## Task statement
Reproduce the records word for word, beginning with the line that contains "632x529 pixels." and continuing through the line that contains "[x=460, y=104]". Leave out the pictures.

## Extracted data
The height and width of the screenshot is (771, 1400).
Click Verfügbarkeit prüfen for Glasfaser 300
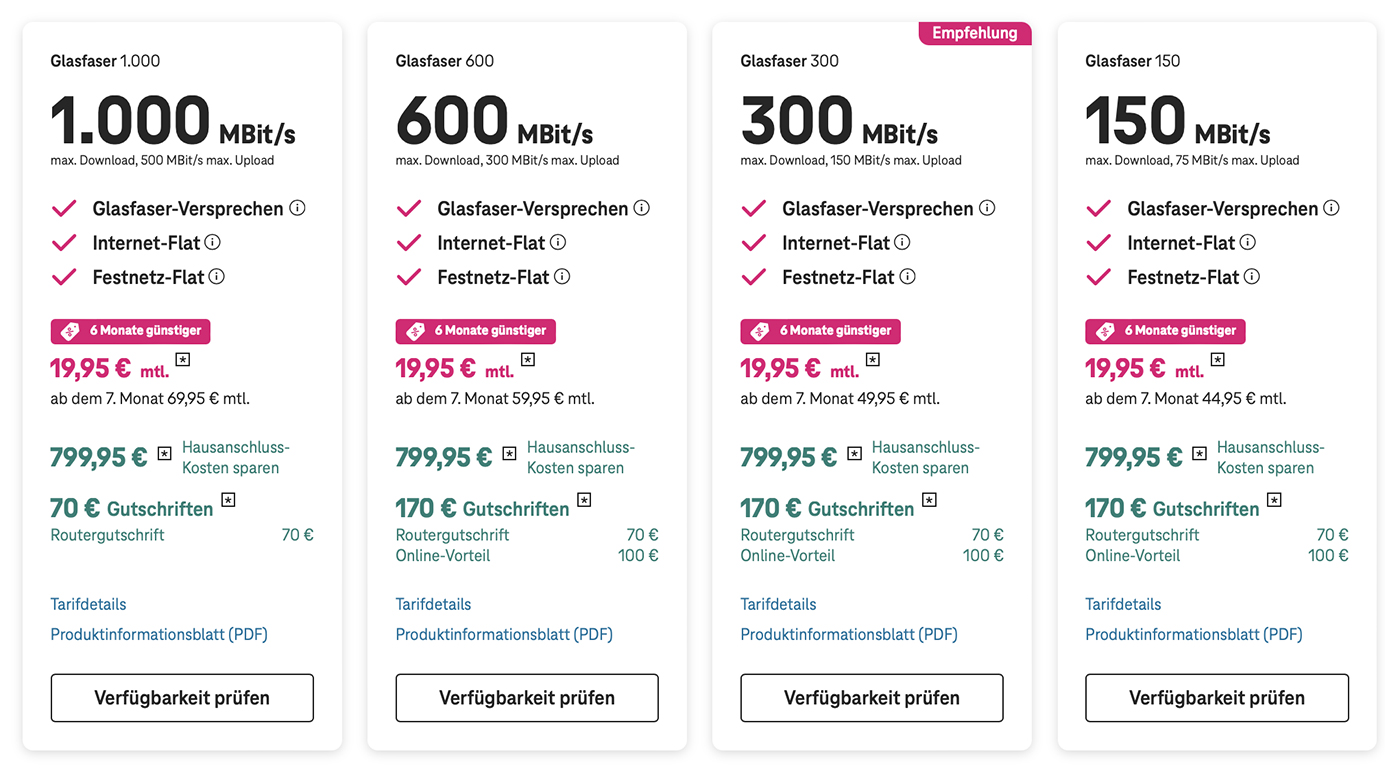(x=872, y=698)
---
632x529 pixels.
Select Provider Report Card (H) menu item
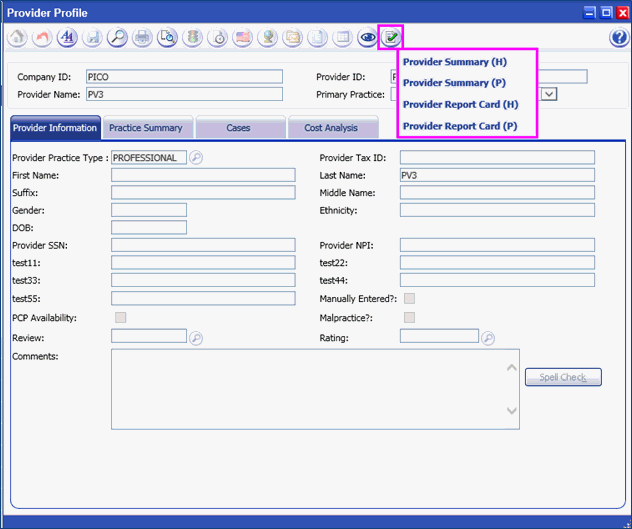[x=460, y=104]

## Reply to the exercise
632x529 pixels.
Select Provider Report Card (H) menu item
[x=460, y=104]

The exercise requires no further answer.